Kepastian itu disampaikan pihak kepolisian setelah dilakukan pemeriksaan lanjutan oleh tim dokter forensik RS Bhayangkara Brimob, Kelapa Dua, Cimanggis, Kota Depok.
Kanit Reskrim Polsek Beji, Iptu Ahmad Lailatul, menjelaskan bahwa sejak awal kondisi bangkai sudah dalam keadaan sangat membusuk sehingga menyulitkan proses identifikasi awal di lokasi kejadian.
Baca Juga: Mayat Bayi di Flyover Beji Gegerkan Warga, Polisi Ungkap Kondisi Jasadnya
Tim Inafis Polres Metro Depok sempat kesulitan memastikan apakah temuan tersebut merupakan jasad bayi atau hewan, karena bagian tubuh sudah tidak utuh.
“Karena bentuknya sudah membusuk dan hancur, tim Inafis juga belum dapat memastikan apakah itu bayi atau binatang kucing.
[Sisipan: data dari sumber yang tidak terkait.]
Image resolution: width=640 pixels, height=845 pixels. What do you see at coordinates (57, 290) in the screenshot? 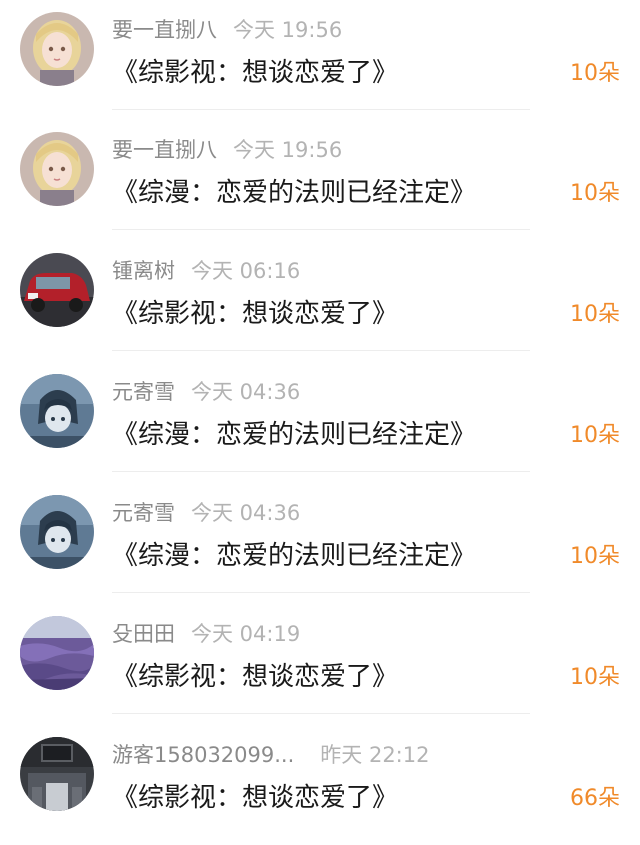
I see `red-car-avatar-icon` at bounding box center [57, 290].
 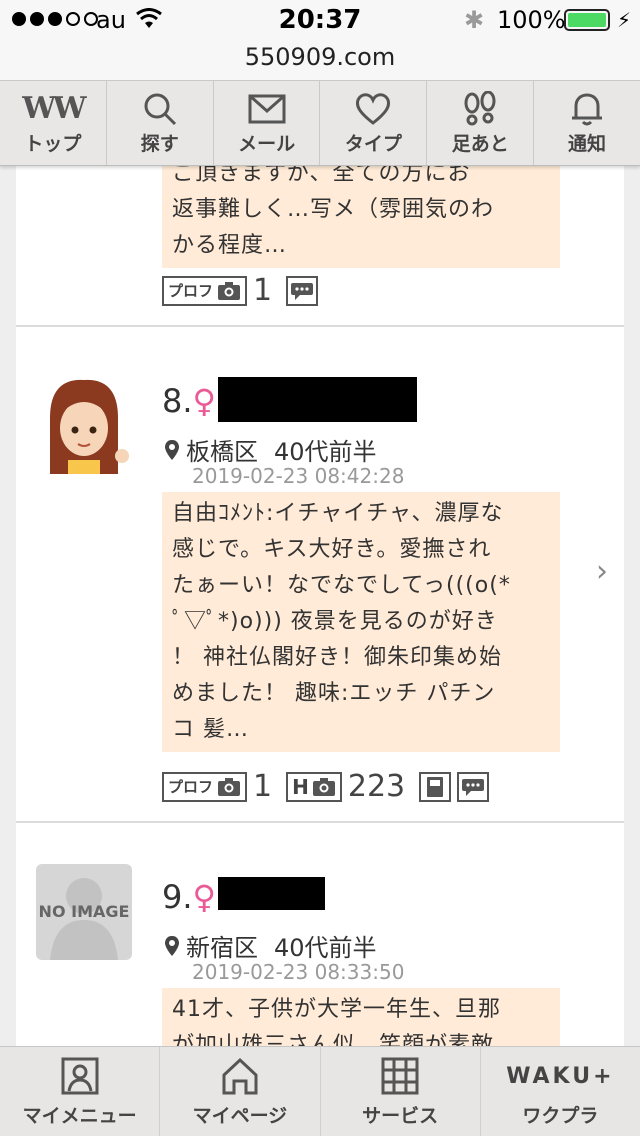 I want to click on person-icon, so click(x=80, y=1076).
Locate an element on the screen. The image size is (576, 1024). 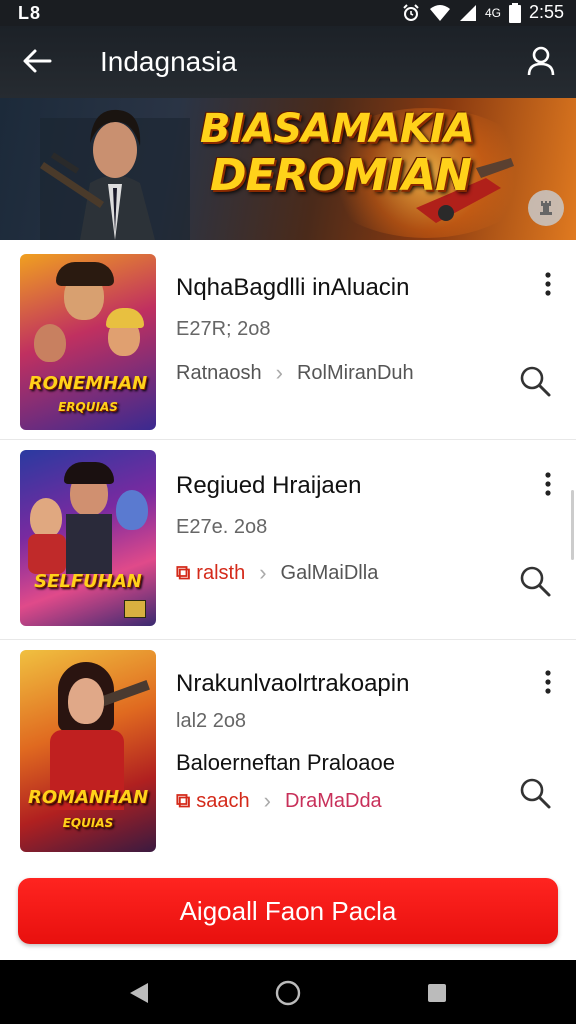
nav-home-icon is located at coordinates (288, 993).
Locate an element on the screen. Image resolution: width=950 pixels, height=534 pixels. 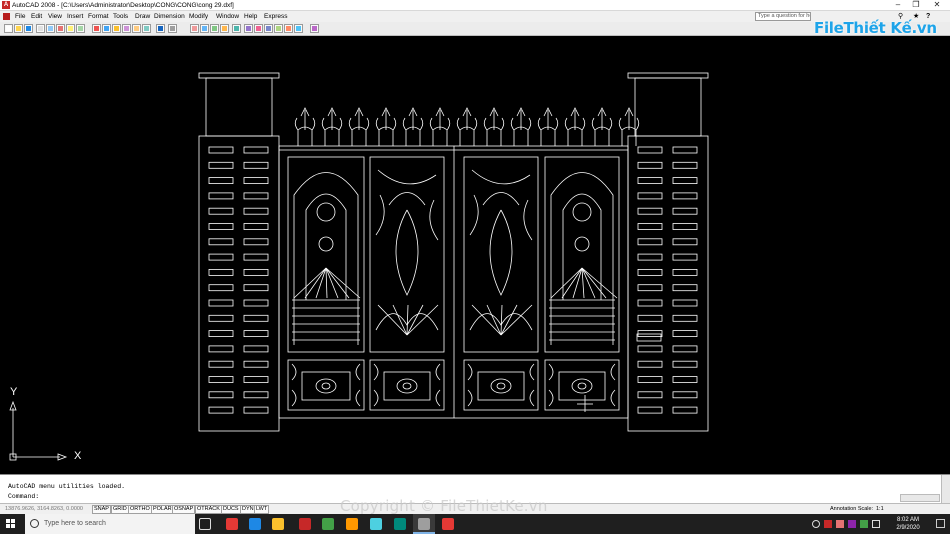
annotation-scale-value: 1:1 is located at coordinates (880, 510).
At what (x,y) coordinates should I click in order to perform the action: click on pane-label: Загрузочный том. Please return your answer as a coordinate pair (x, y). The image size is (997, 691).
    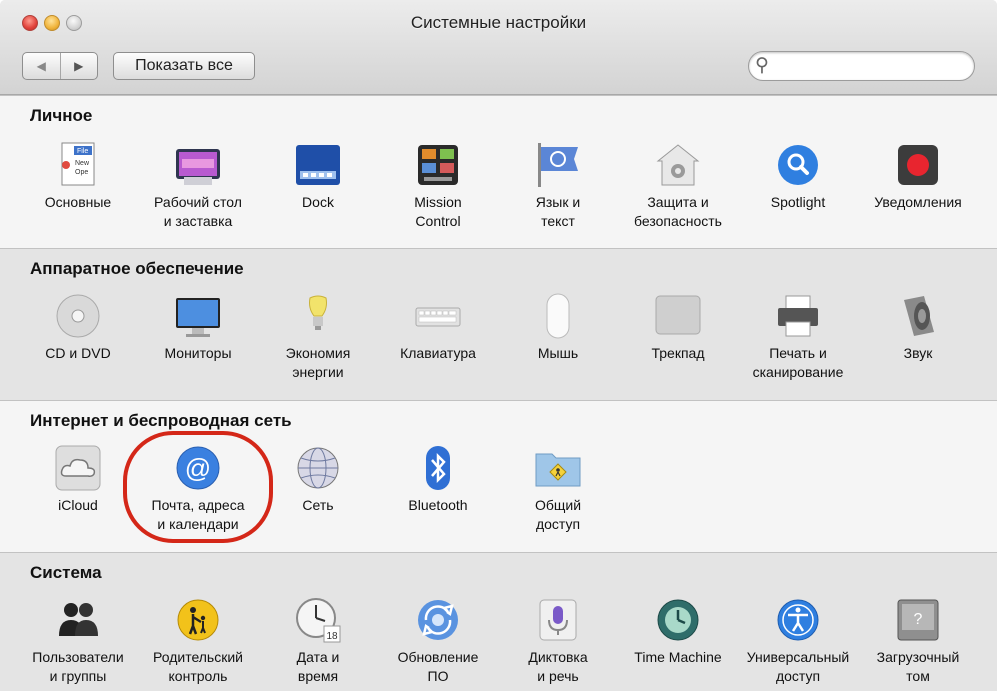
    Looking at the image, I should click on (918, 666).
Setelah dibawa ke kamar otopsi rumah sakit, saat diperiksa lebih lanjut terlihat ada ekor kucing,” ujar Lailatul, Sabtu pagi, 6 Juni 2026.
Dipastikan Bukan Jasad Bayi
Dari hasil pemeriksaan tersebut, dipastikan bahwa bangkai yang ditemukan bukan jasad manusia seperti yang sempat ramai diberitakan di media sosial.
Menurut polisi, posisi bangkai yang telentang serta kondisi tubuh yang sudah rusak membuatnya sempat disalahartikan sebagai jasad bayi.
“Bangkai kucing itu. Saat ditemukan kondisinya sudah sangat sulit dikenali, bagian perut ke bawah sudah hancur sehingga terlihat seperti bayi,” jelasnya.
Pihak kepolisian juga menegaskan bahwa informasi yang sempat viral di media sosial terkait penemuan jasad bayi di lokasi tersebut tidak benar.
Dengan hasil pemeriksaan forensik ini, masyarakat diimbau untuk tidak mudah mempercayai informasi yang belum terverifikasi, terutama yang beredar di platform media sosial.